相可高校(多気町相可)食物調理科にこの春入学した新1年生16人(男子3人、女子13人)が4月16日、3年間使用する名前入りの白衣と和洋5本の包丁セットを受け取る最初の儀式「白衣包丁授与式」に臨んだ。
同校調理実習室で行われた「白衣包丁授与式」は、調理人になるための志を明確にし、さらに意識を高めまい進するように、初心をいつまでも忘れないように行うもので、同科創設の1994年から続く伝統行事。
同8日に入学式を終えたばかりの新入生は、緊張した面持ちで同校の制服を着て整列。吉川秀明教頭が代表の山田千結(ちゆい)さんに純白の調理着(白衣)を手渡すと、その場で白衣に着替えた。その後全員が白衣と短帽、エプロン姿に着替え再び整列すると、高岡ありささんが吉川教頭から包丁を受け取った。

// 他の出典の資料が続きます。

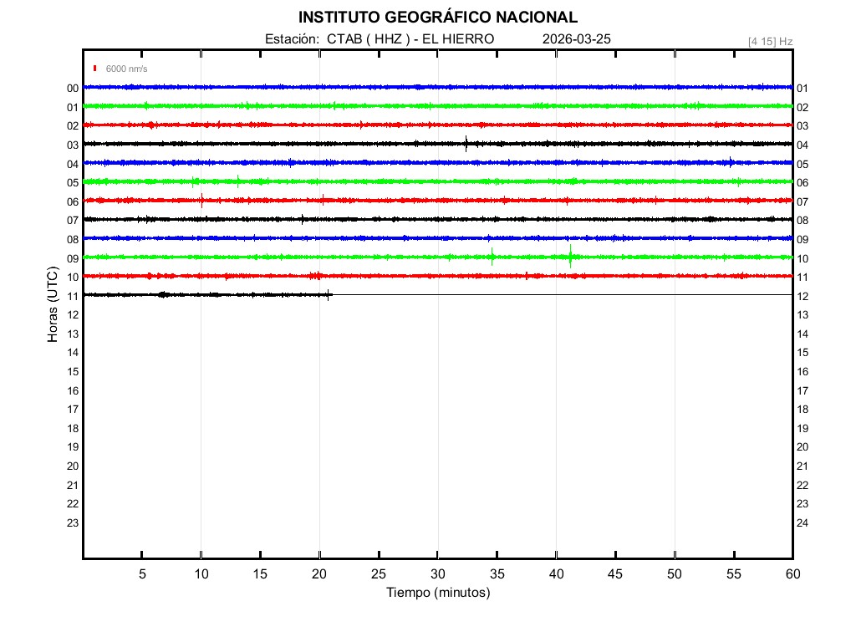Click the 24 hour label on the right axis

山田さんは「白衣を着て身が引き締まった。地域に貢献し、調理だけでなく心も磨きたい」と誓いの言葉を述べると、吉川教頭は「あなたたちはプロの料理人になりたいと思って入学した。これからの3年間には辛いこともあると思うが、今の気持ちを大切にして頑張ってほしい」と激励した。
その後生徒たちは、ピカピカに光った包丁を砥石(といし)で研ぐ作業の指導を同科の村林新吾教諭から受け、真剣な表情で慎重に丁寧に包丁を研いだ。村林教諭は「『白衣包丁授与式』を終えるまで新1年生は白衣を着ることができない。普通なら儀式なんか面倒なのでやる必要がないと思うかもしれないが、白衣の袖に手を通すことの意味を体で覚え、料理人として常に意識を高く保つために必要なこと」と授与式の大切さを説く。
村林教諭は「4月22日~24日にはアメリカで開催される料理会のハーバードといわれる食の国際会議『ワールド・オブ・フレイバー』に、7月1日~4日には『ミラノ万博』に、それぞれ生徒たちが参加する。ミラノ万博では3日間で計600食(1日200食)を提供する。あくまでも教育。人材育成のためにどうしたら生徒たちにいい機会を与えることができるか?そればかりを考えている。新1年生も先輩たちの姿を見て夏ごろには目つきが変わってくるはず」と期待を込める。
同科の生徒たちは毎年、数々の料理コンテストで優勝し実績を積み重ねる。高校生が運営する飲食店「高校生レストラン まごの店」(同五桂)の運営で人気を集め、今ではまちづくりや人材育成のモデルケースとして全国から訪れる視察団が後を絶たない。「まごの店」は放課後のクラブ活動の一環として運営するレストランで、1日約250人分の食事メニューを提供する。「まごの店」をモデルにしたドラマ「高校生レストラン」(日本テレビ系列)が2011年、全国で放映された。